Non vi siete preoccupati quando le azioni della società hanno incominciato a crescere in modo anomalo rispetto ai risultati finanziari? Dai 5 euro della quotazione nel 2014 a 26 euro dopo appena un anno, fino ad arrivare al miliardo di capitalizzazione nel 2018, per poi perdere l'80% in tre mesi, dopo la pubblicazione del rapporto QCM.
É stato tutto molto veloce, ma noi credevamo nell'azienda e ci occupavamo in primo luogo degli aspetti industriali. Quanto all’incremento di valore in borsa, lo ritenevamo coerente con lo svilupparsi dell’onda verde.
Va anche detto che Bio-on era - ed è tuttora - una Intellectual Property Company il cui valore è costituito prevalentemente da un patrimonio immateriale (brevetti, marchi, know how) e il cui modello di business è focalizzato sui ricavi derivanti dalla concessione di licenze, sia in fase produttiva che commerciale. Il valore degli asset immateriali iscritti nei bilanci e il sentiment del mercato sulle attese dei ricavi e degli incrementi di valore sono per definizione incerti.
Al momento vale più l'hardware o il software : l'acciaio dei reattori o i brevetti?
Entrambi, credo: c'è tanta tecnologia nei due 'treni' fermentativi, che quando abbiamo commissionato nel 2017 erano tra i più grandi al mondo per questo tipo di processo, ognuno con capacità finale di 100.000 litri, sviluppati sulla base anche di tecnologica proprietaria, frutto di dieci anni di lavoro.
E' vero che i bioreattori potrebbero essere convertiti per produrre vaccino? Attività forse più redditizia delle bioplastiche in questo momento...
Non conosco la tecnologia che serve alla produzione dei vaccini, ma i fermentatori di Castel San Pietro Terme sono tecnologicamente molto avanzati, oltre che molto capienti, e dotati di un sistema di sterilizzazione molto efficace.
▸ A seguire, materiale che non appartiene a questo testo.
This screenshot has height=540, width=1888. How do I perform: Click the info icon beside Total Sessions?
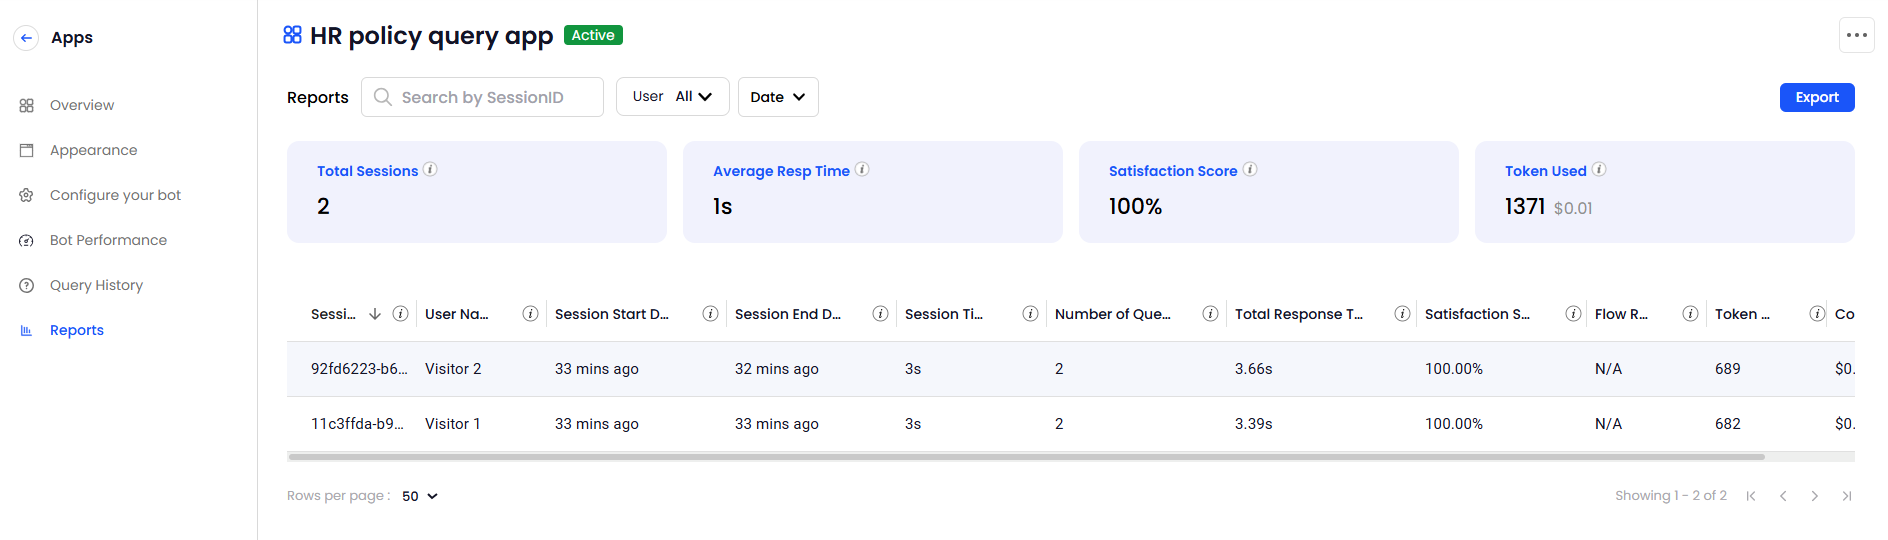click(x=430, y=170)
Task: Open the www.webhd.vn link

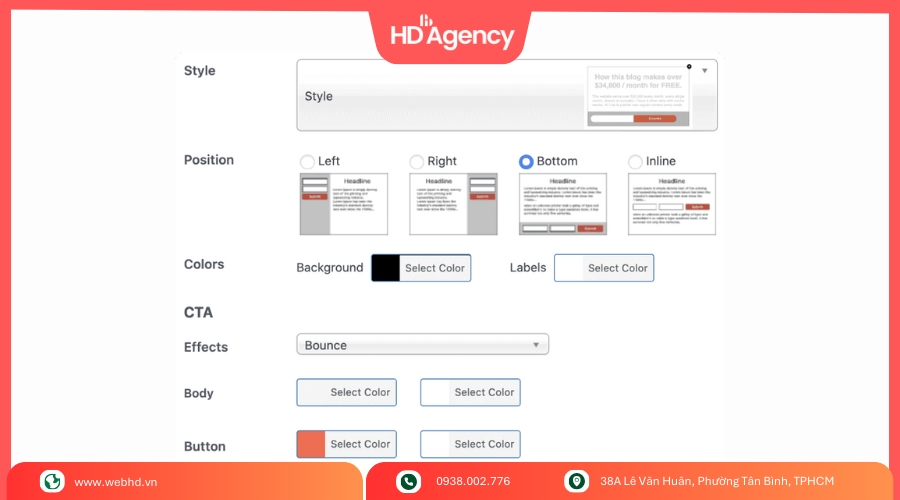Action: 115,482
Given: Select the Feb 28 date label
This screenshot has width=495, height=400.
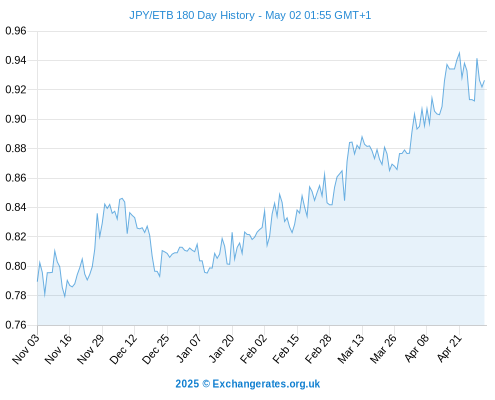Looking at the screenshot, I should click(318, 349).
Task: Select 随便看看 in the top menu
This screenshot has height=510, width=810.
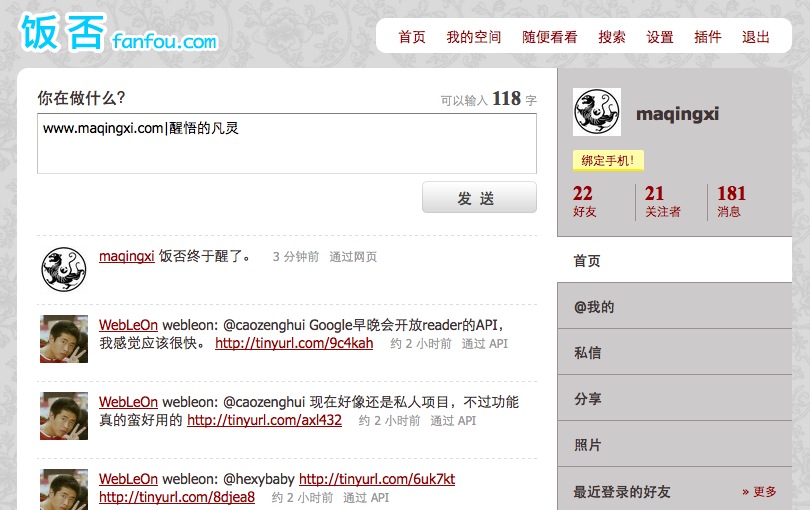Action: [x=550, y=37]
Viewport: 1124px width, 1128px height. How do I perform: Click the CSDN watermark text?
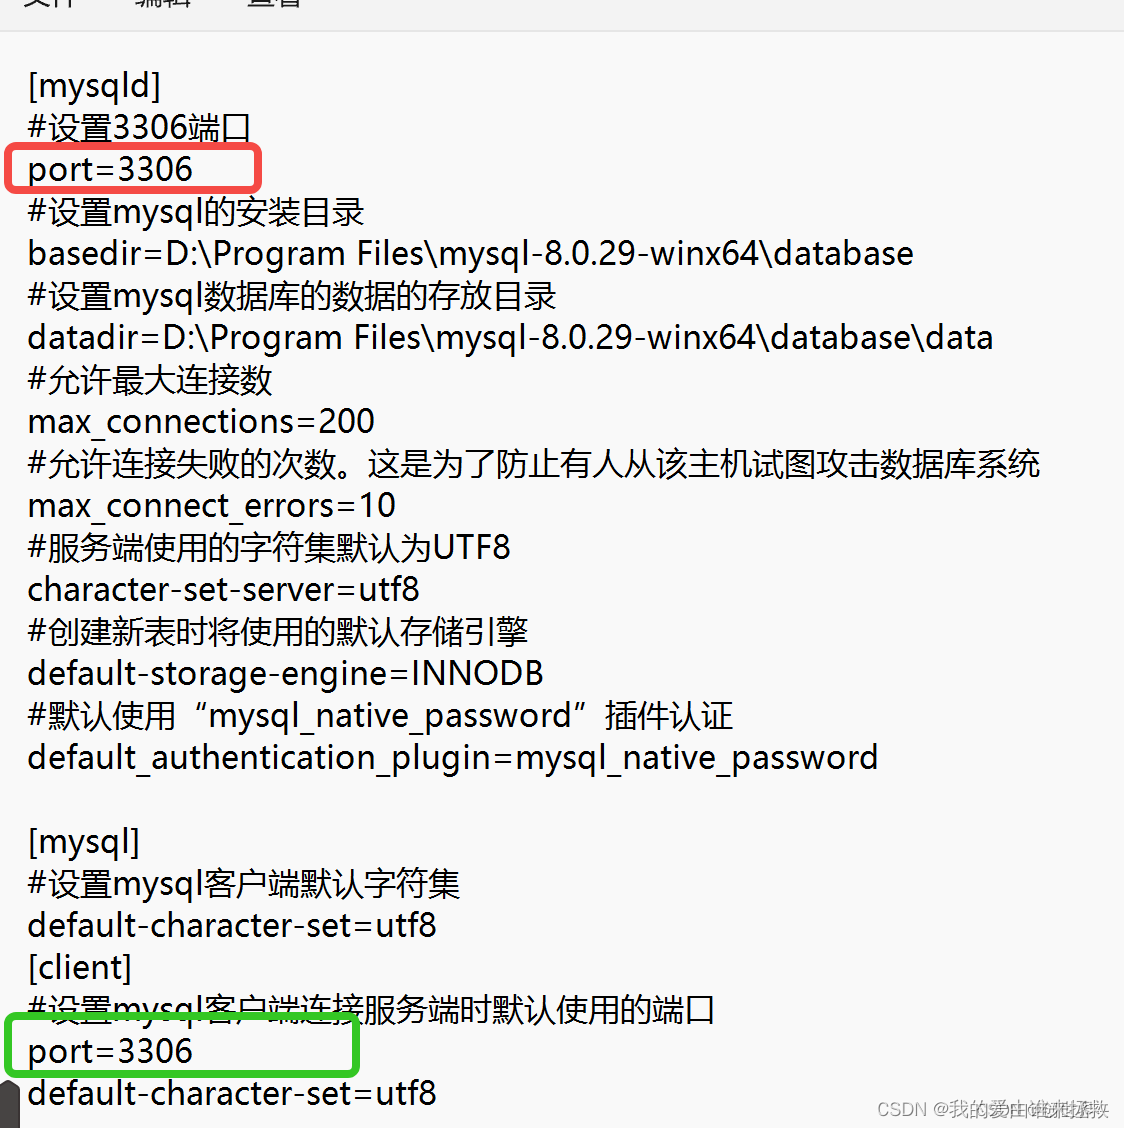(x=993, y=1109)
Mi piace pensare che la loro polifunzionalità sia la dimostrazione della nostra lungimiranza nel volerli realizzare in conformità alle più avanzate tecnologie disponibili sul mercato.
Non ha proprio nulla da rimproverarsi?
Forse, l’eccessiva fiducia in alcuni dei miei consulenti. Qualcuno ha criticato la decisione di quotarci così presto in Borsa (al mercato AIM di Borsa Italiana), ma era una scelta motivata dalla necessità di crescere e di costruire anche il primo impianto produttivo. A noi parve la strada migliore per restare indipendenti, visto che le uniche alternative che ci erano state proposte consistevano nel far entrare nel capitale sociale un fondo di investimenti o cedere quote a qualche multinazionale della chimica.